A warning from someone who’s lived it
Di Martino didn’t speak in abstract theory. He’s part of the human fallout of Venezuela’s collapse — people who watched savings evaporate, watched hospitals run out of medicine, watched private firms nationalized and then collapse. Those are concrete results, not talking points: empty pharmacy shelves, power outages that stop factories cold, and people forced to leave their country just to feed and medicate their families.

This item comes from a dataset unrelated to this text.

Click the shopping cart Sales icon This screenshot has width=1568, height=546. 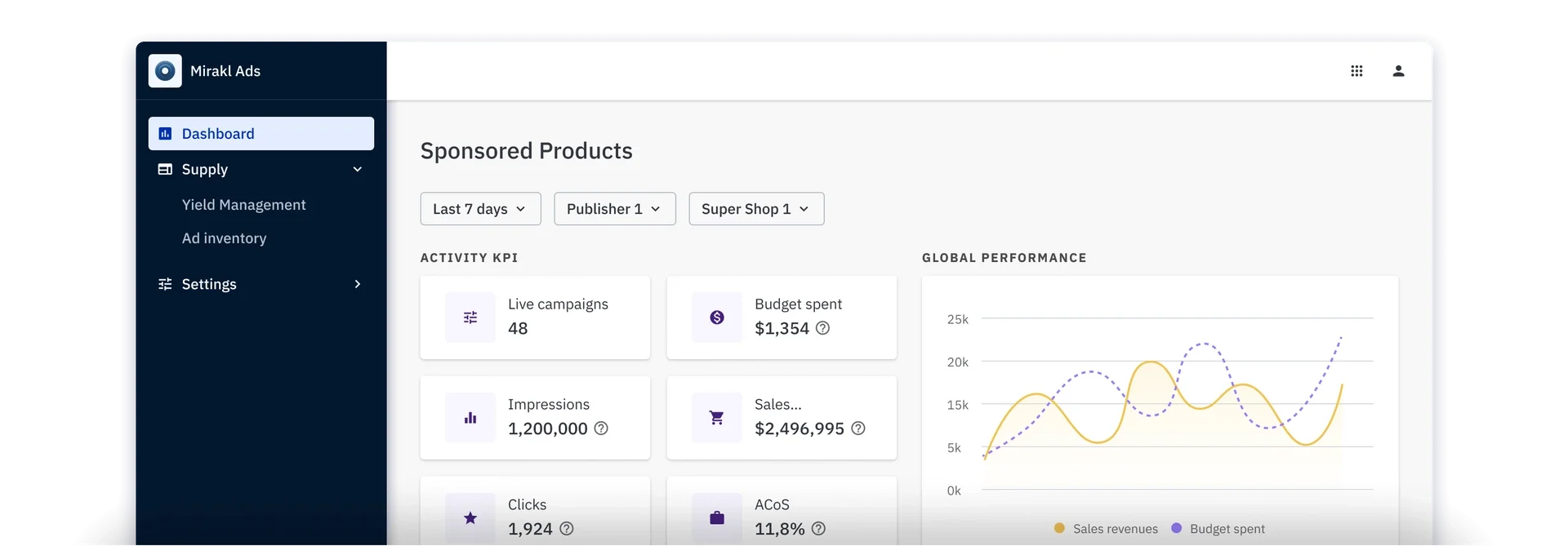(x=717, y=418)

Those images matter because they strip the rhetoric down to a basic question: do you want a system where politicians pick winners and writers of policy think they can centrally plan everything better than millions of free choices? For working Americans, the answer should be obvious. When governments run the show, entrepreneurs disappear, jobs dry up, and ordinary families pick up the bill in taxes, inflation, or both.
Policy promises vs. practical outcomes
Democratic socialism in theory promises healthcare, housing, and debt relief. In practice — as Di Martino reminded viewers — it often starts with price controls and nationalization and ends with shortages and authoritarian consolidation. You don’t need to be a policy wonk to see the mechanics: cap prices, and suppliers vanish; print money to pay for programs, and your currency melts away.
That’s not just Venezuelan drama replayed for shock value. It’s a concrete risk for any country that blithely assumes institutions are permanent. Imagine longer waits for routine care because supply and incentives are distorted, or small manufacturers squeezed by hostile regulations and higher taxes. Those are bills that land on families who work paycheck to paycheck — not on ivory-tower policymakers.
Listen to the people who escaped
Here’s the hard truth: advice from those who’ve lived through collapse should carry weight. Immigrants who fled failed states don’t hand out nostalgia for the lives they left. They warn. They know how fast freedoms erode when economic control expands and dissent is labeled disloyalty. If you care about liberty, prosperity, and the rule of law, that’s worth listening to.
So ask yourself this: will we learn from other people’s suffering while there’s still time, or will we only understand the lesson after the consequences arrive at our own doorstep?